Isolate the problem : vimarsana.com

Isolate the problem


Isolate the problem
Japan has appointed a Minister for Loneliness. Why is loneliness a global malaise if human company is just a click away?
The French philosopher, Jean-Paul Sartre, was wrong. Hell is not other people, but the lack thereof. Social isolation and the resultant loneliness are more lethal than smoking 15 cigarettes a day or obesity, according to research published by Brigham Young University. Some researchers even say that loneliness increases heart disease, dementia and death rates. The pandemic has turned a bad situation worse, with some studies showing as much as a 90 per cent rise in loneliness globally.

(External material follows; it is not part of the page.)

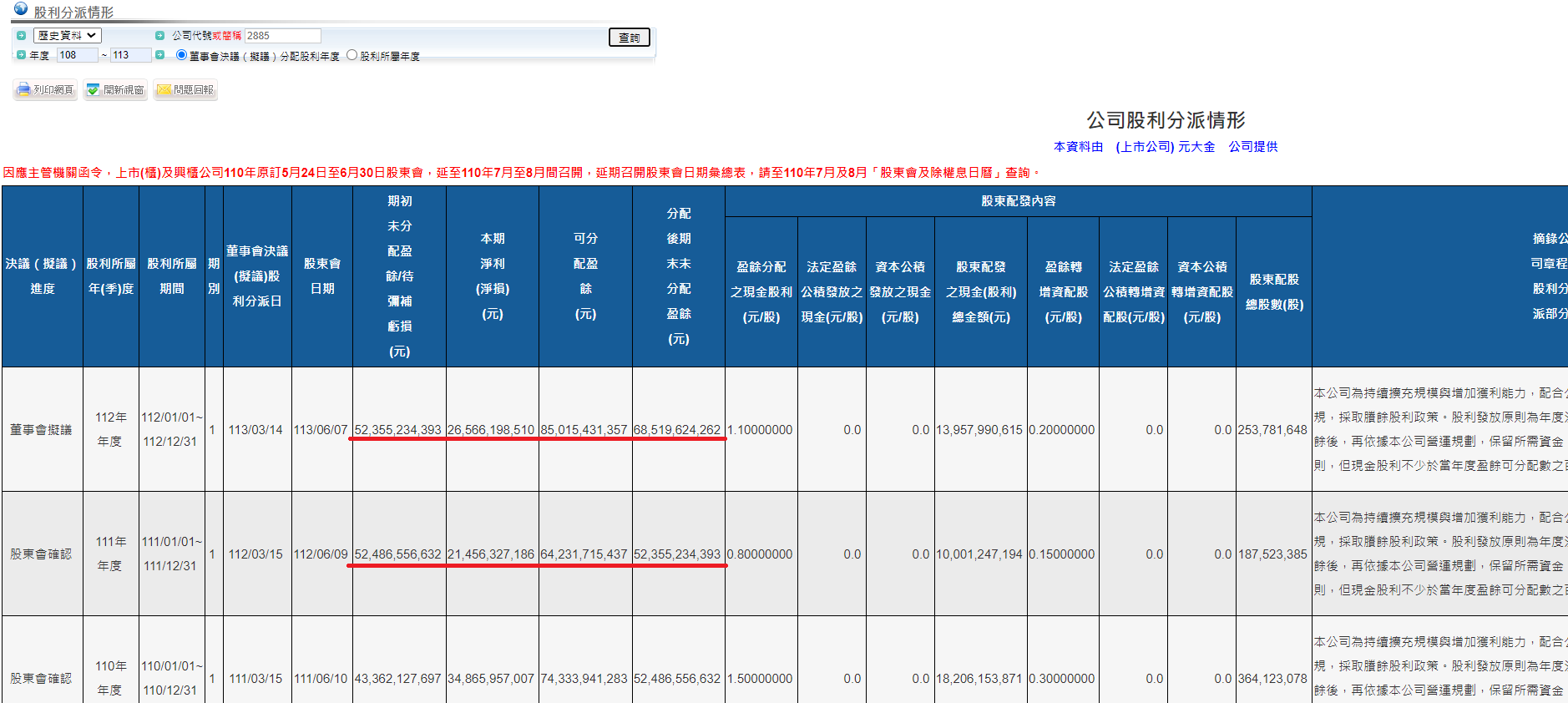Image resolution: width=1568 pixels, height=703 pixels.
Task: Click green arrow icon beside 歷史資料 dropdown
Action: click(21, 36)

Public health experts in many countries have been debating how to address the “loneliness epidemic” that confronts and corrodes modern life. Japan, where suicide rates shot up precariously during the pandemic, has now appointed a Loneliness Minister, following in the footsteps of the United Kingdom, which in 2018 became the first country to create a similar cabinet position. This is a welcome move: a ministry of loneliness should accord gravity to a mental health concern. But the British experience also shows that ministering loneliness can be a rather lonely occupation with tokenism triumphing over meaningful policy — the unwillingness to implement the suggestions offered by Britain’s loneliness ministry since its inception is indicative of a deeper, troubling institutional and public apathy.